Human LTR transposons: - Include autonomous and non-autonomous retrovirus-like elements flanked by long terminal repeats (LTRs) containing necessary transcriptional elements. - The autonomous members are called endogenous retroviral sequences (ERV) and contain gag and pol genes which encode protease, reverse transcriptase, RNAase H and integrase. Many of these are defective elements and transposition has been extremely rare in the last several million years. - Non autonomous retroviral elements lack the pol gene and often the gag gene as well. See Table 9.15 and Fig. 9.17 • Human DNA transposon fossil: - DNA transposons have terminal inverted repeats and encode a transposase which controls transposition. - All human DNA transposon families are no longer active and so are transposon fossils. (see Fig. 9.17)
Some human LINE1 elements are actively transposing and enable transposition of SINES, processed pseudogenes and retrogenes: - LINEs: - Very successful and have long evolutionary history. Encode reverse transcriptase to ensure their transposition. - 3 types: LINE1; LINE2; and LINE3. Collectively constitute 20% of the genome. - Located in euchromatic regions preferentially in the dark At-rich G bands of metaphase chromosomes. - LINE1 is the only family that is still actively transposing and is predominant (17% of the genome). - LINE1 (L1) is 6.1 kb long and encodes RNA-binding protein and a protein with both endonuclease and reverse transcriptase activity (Fig. 9.18A). Unusually an internal promoter is located within the 5’-UTR and copis carry their own promoter for transposition. - Of the 6000 or so full-length LINE1 sequences, about 60-100 are still capable of transposing and causing disease by disrupting gene function following insertion.

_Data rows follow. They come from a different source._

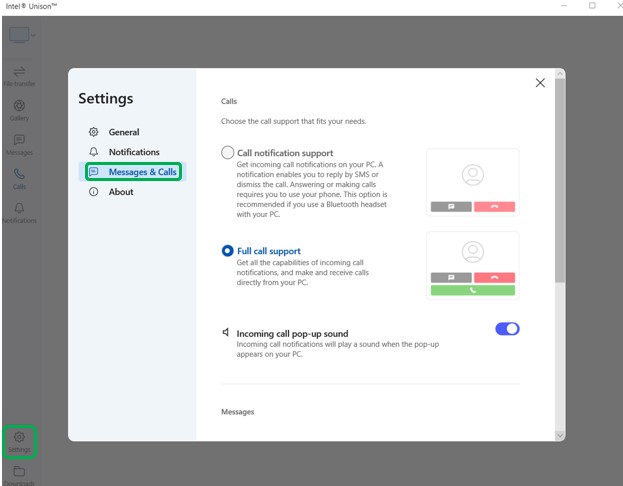Open the Notifications bell in left sidebar

coord(19,211)
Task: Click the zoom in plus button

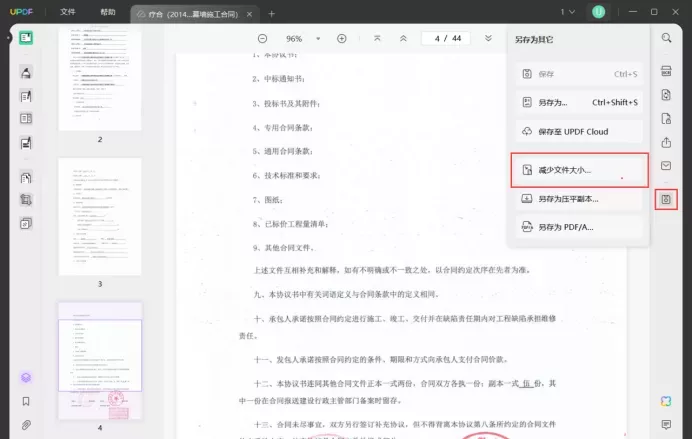Action: pos(341,38)
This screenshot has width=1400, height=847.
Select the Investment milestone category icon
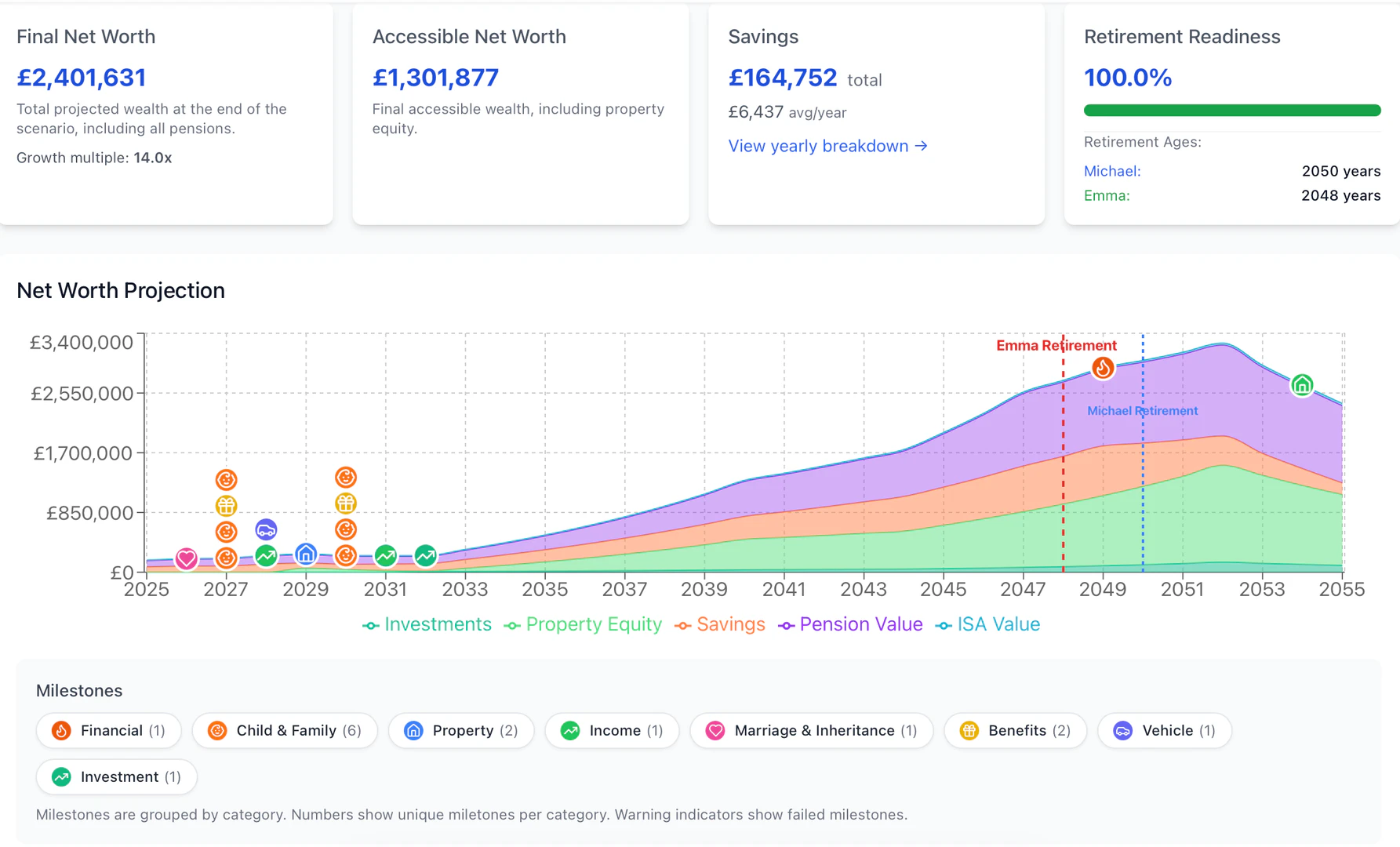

Alu repeats occur more than once every 3 kb in the human genome and may be subject to positive selection • SINEs: - 100-400 bp long and have colonized mammalian genomes. - Some SINEs are primate specific such as the Alu family. - Other SINES are found in marsupials and are known as MIR (mammalian-wide interspersed repeat). - SINEs do not encode any proteins and are not autonomous. - LINEs & SINEs share their 3’ end and SINEs have been shown to be mobilized by neighboring partner LINEs contributing to the wide spread of SINEs. - Mammalian SINEs have originated from copies of tRNA or SRP(7SL) RNA as in Alu repeats. tRNA genes are transcribed by RNA polymersae III and are unusual in that they have internal promoters . However, this internal promoter is not sufficient for active transcription in vivo and appropriate flanking sequences are required for its activation. A newly transposed Alu will become inactive unless it lands in a region which enables the promoter to be active (see Fig. 9.18)
- The full length Alu is 280 bp long and consists of two tandem repeats, each about 120 bp followed by a short sequence rich in A in one strand and T in the complementary. One of the repeats contains an internal 32 bp sequence while it is lacking in the other (Fig. 9.18B) • Alu have high GC content and although dispersed mainly throughout the euchromatic regions of the genome, they are preferentially located in GC-rich and gene-rich R chromosome bands. • In the genome, Alu are confined to introns and untranslated regions.